A proposta altera a Lei Municipal nº 4.424, de 2003, que regulamenta as contratações temporárias por excepcional interesse público. Pelo texto, os contratos enquadrados na hipótese de contratação de professores substitutos e visitantes poderão ter duração de até 18 meses, com possibilidade de uma única prorrogação por igual período, alcançando o limite máximo de 36 meses. A mudança também prevê a aplicação da nova regra aos contratos temporários vigentes e aos processos seletivos simplificados ainda dentro do prazo de validade, desde que atendidos os requisitos legais.
Durante conversa sobre a medida, o prefeito destacou que pretende evitar a realização de novos processos seletivos todos os anos quando a necessidade de profissionais permanece. “Eu tenho o desejo de evitar que fique fazendo processo seletivo todos os anos. Nós vamos fazer um processo seletivo, vale contrato dois anos, a gente renova e depois faz um processo seletivo novo”, afirmou Abilio, ao explicar que a mudança também será acompanhada dos estudos necessários para a realização de concurso público na Educação.
Segundo o secretário Reginaldo, a equipe técnica da Secretaria de Educação realizou estudos e buscou orientação jurídica para estruturar a proposta. A Secretaria havia encaminhado à Procuradoria-Geral do Município uma solicitação para analisar a alteração da legislação e a possibilidade de aplicar a nova sistemática aos contratos e processos seletivos em andamento.
O secretário municipal de Educação, Reginaldo Alves Teixeira, ressaltou que, paralelamente à proposta de alteração da legislação, já está em andamento o planejamento para a realização de concurso público na Educação. “Em paralelo, a gente está fazendo um estudo também para continuar aí com o concurso público, que é uma exigência aí já faz há bastante tempo, e a gente está fazendo esse estudo”, afirmou. Ele explicou que, enquanto o concurso é estruturado, a Secretaria trabalha para viabilizar a renovação dos contratos dos profissionais selecionados, caso a Câmara aprove a alteração legislativa.

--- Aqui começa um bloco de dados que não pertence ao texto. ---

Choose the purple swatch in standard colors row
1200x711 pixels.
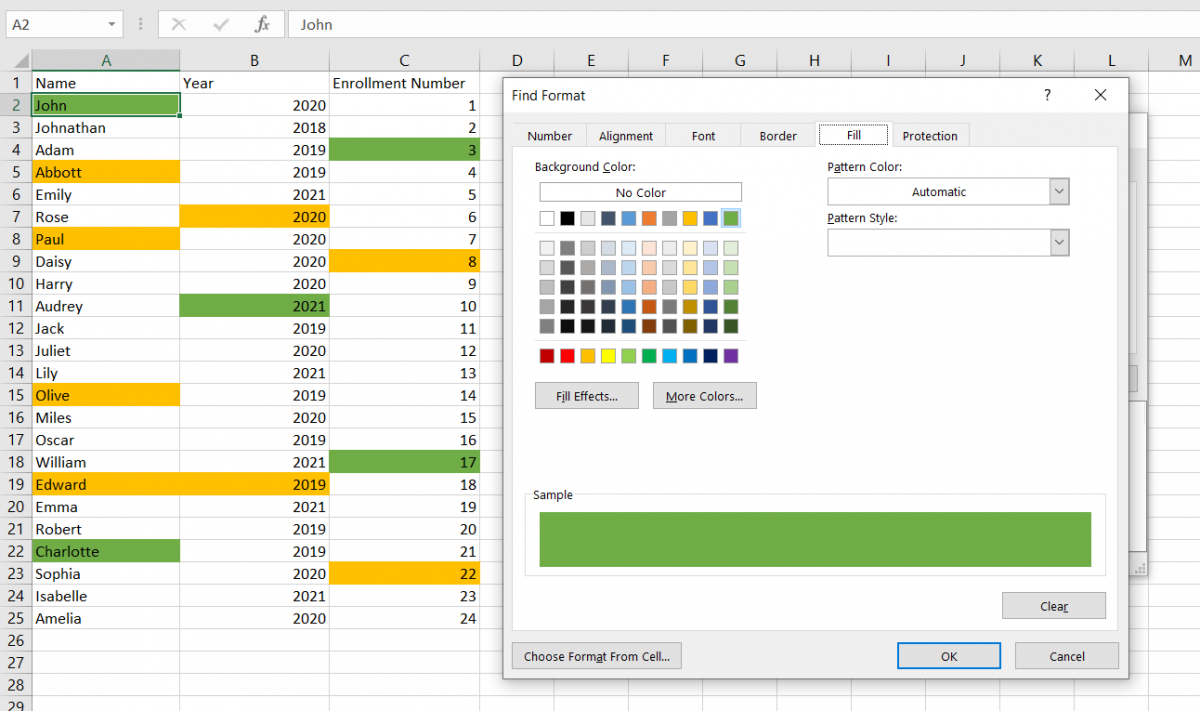tap(730, 356)
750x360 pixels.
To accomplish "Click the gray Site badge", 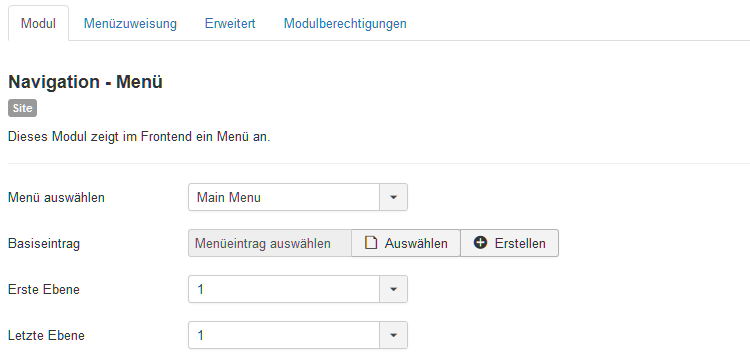I will pyautogui.click(x=22, y=108).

A justificativa administrativa aponta que a realização sucessiva de processos seletivos exige mobilização de equipes para elaboração de editais, inscrições, análise documental, recursos, homologação, convocação, contratação, cadastramento, atribuição e lotação. A repetição desses procedimentos também gera custos e pode provocar dificuldades na organização das unidades e no início dos períodos letivos.
Para os professores, a Secretaria destaca ainda o impacto pedagógico da continuidade dos profissionais. A permanência durante o período em que existir a necessidade temporária contribui para preservar o planejamento, acompanhar a aprendizagem dos estudantes e manter a integração entre docentes, equipes gestoras e comunidade escolar.
A proposta, no entanto, não garante a renovação automática dos contratos. O texto estabelece que a prorrogação dependerá da necessidade da Administração, da permanência da situação temporária de excepcional interesse público, da disponibilidade orçamentária e financeira e do cumprimento dos demais requisitos legais.
O projeto também deixa claro que a ampliação do prazo não transforma os contratos temporários em vínculos permanentes e não substitui o concurso público como forma de ingresso efetivo no serviço público. A Prefeitura informou que, paralelamente à tramitação da proposta, a Secretaria de Educação trabalha em estudos para avançar na realização de concurso público para a área.